* Selected excerpt
+ + +
MANAGERIAL ECONOMICS
EXAM #1
STUDENT NAME:
Exam is open book and open material.
1. Explain the interaction of Managerial Economics with other business disciplines, giving specific examples.
Managerial economics has been defined by conventional theorists as a science that "is all about how people make choices" After you’ve defined managerial economics and it’s relationship to its economic theory. Managerial economics will interact with each of these business’s disciplines at some point or another; demand, marketing, finance, accounting, management science and strategy.
An example of one of the disciplines (demand or price elasticity): Ford and Honda cater to the subcompact segment (marketing segmentation) of the automobile market with their Focus and Civic models, respectively. Are Ford Focus buyers more or less price sensitive than buyers of Honda Civics? One way to answer this question is to estimate the change in quantity demanded with a $100 increase in the price of each make. But this does not compare like with like.
+ + +
* Job 1
In the managerial economics exam text, which models do Ford and Honda use to serve the subcompact segment of the automobile market?
* Job 2
Pick up the managerial economics exam text after its last sentence and keep writing in the same voice.

* Given information
+ + +
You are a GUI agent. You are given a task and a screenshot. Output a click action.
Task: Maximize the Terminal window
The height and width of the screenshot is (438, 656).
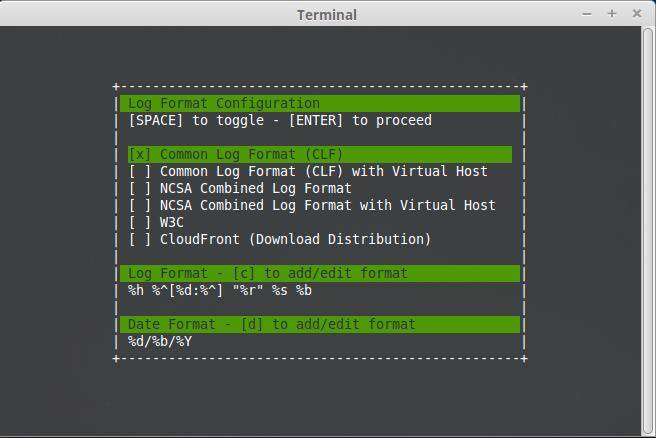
+ + +
* Exercise result 1
Ford uses the Focus and Honda uses the Civic.

* Exercise result 2
A more consistent way of comparing the price sensitivity of Focus and Civic buyers is to use the own-price elasticity’s of the demands. The own-price elasticity’s of the demands for Focus and Civics have been estimated to be both 3.4. This indicates that Focus and Civic buyers are equally sensitive to price. For a 1% increase in price, both groups would reduce sales purchases by 3.4%.
2. Briefly describe the how the forces of supply and demand impact the allocation of resources in organizations.
Once the supply and demand has been experienced, a resource allocation strategy should be developed to which a manager can choose (capacity or demand based model) and where to expend these resources. Regardless of the specific strategy, the allocation of resources to meet specific demands results in fewer resources available to meet others supply and demands. Choose cautiously….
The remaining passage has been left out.